__Records to use__
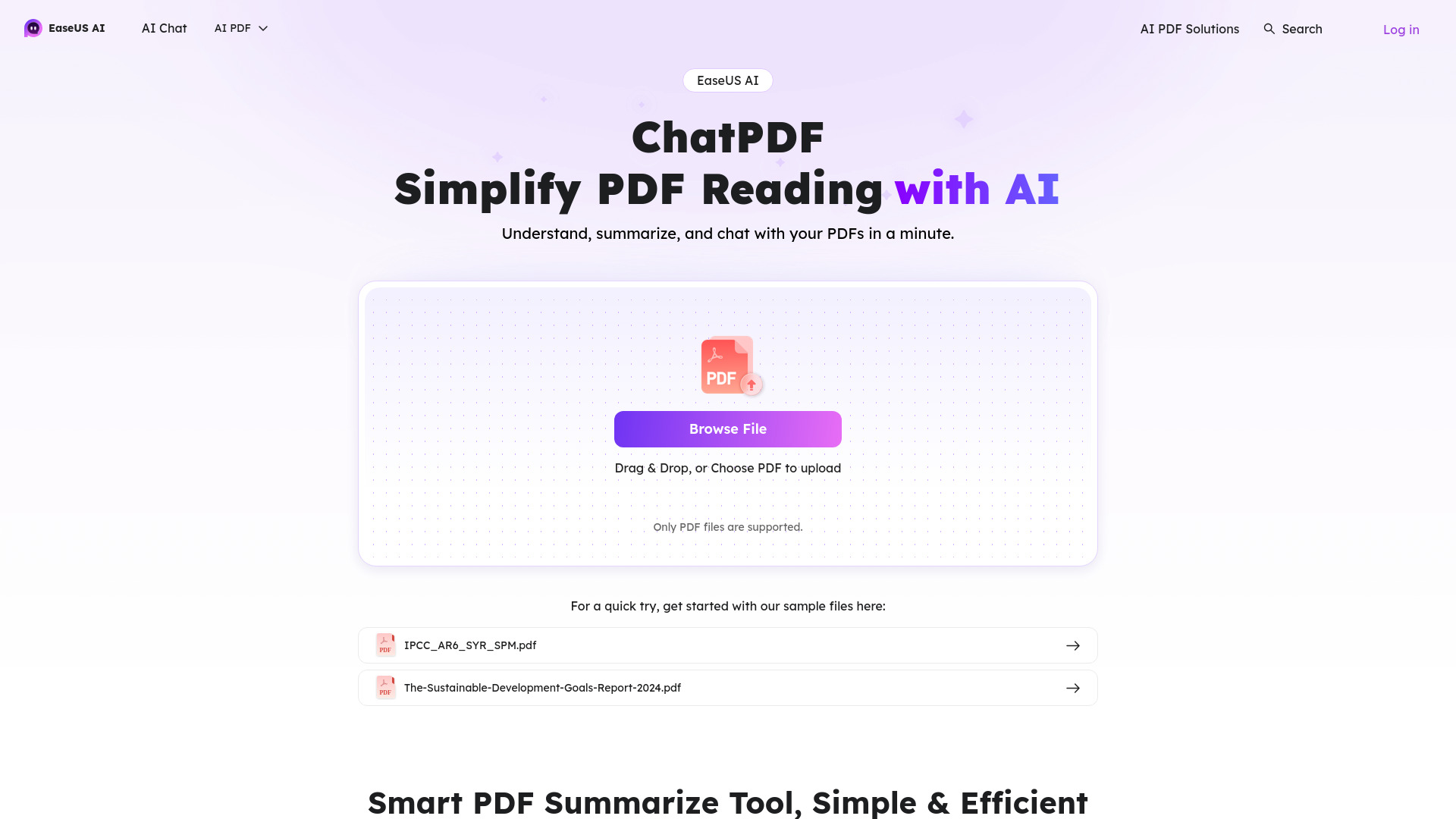Viewport: 1456px width, 819px height.
Task: Click the IPCC sample PDF file icon
Action: [x=385, y=645]
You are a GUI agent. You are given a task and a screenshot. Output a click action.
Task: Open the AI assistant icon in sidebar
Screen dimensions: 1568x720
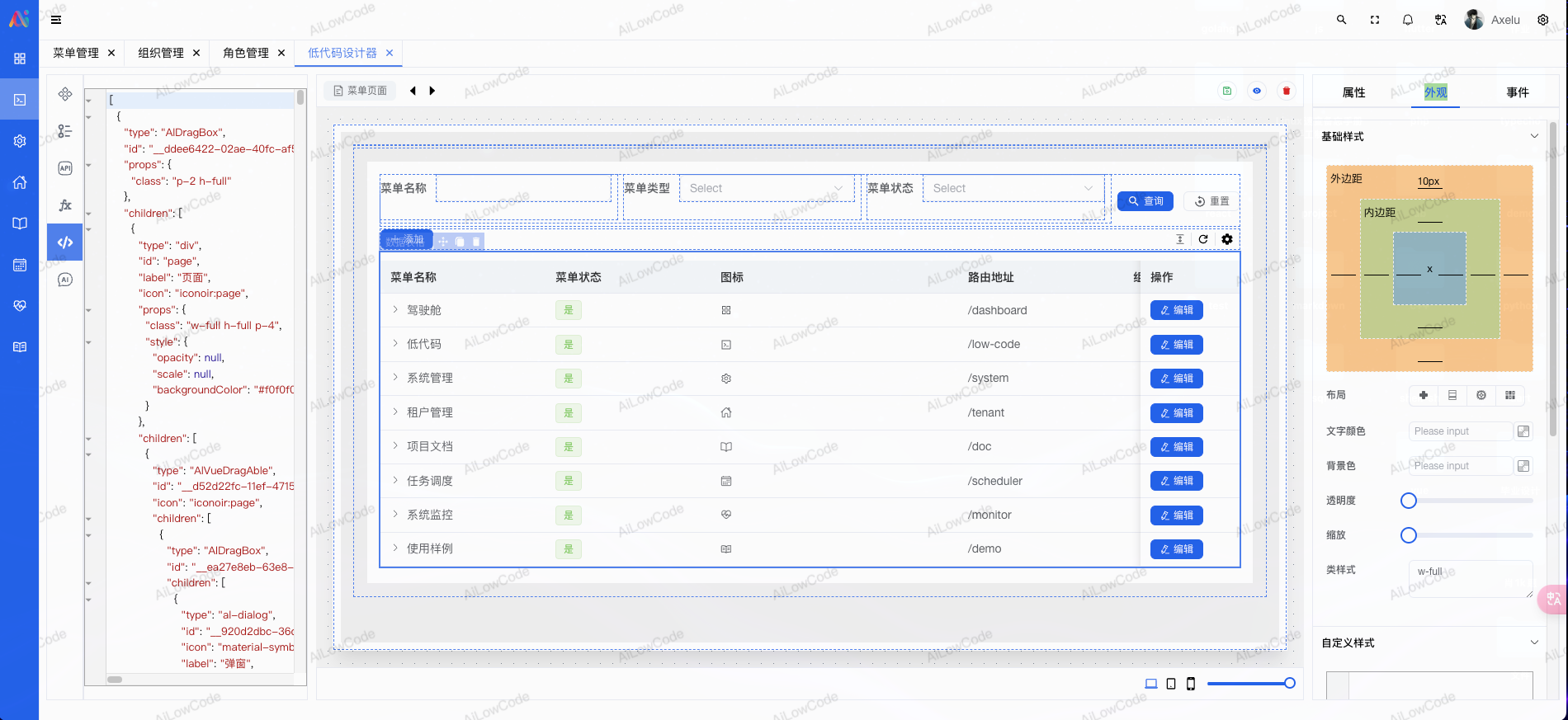point(65,280)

__Action item__
What is needed is a word-for-word repeat of every line from the line with "You are a GUI" to the end of the entries above; leave out the pictures.

__Result of this exercise__
You are a GUI agent. You are given a task and a screenshot. Output a click action.
Task: Open the AI assistant icon in sidebar
Screen dimensions: 1568x720
point(65,280)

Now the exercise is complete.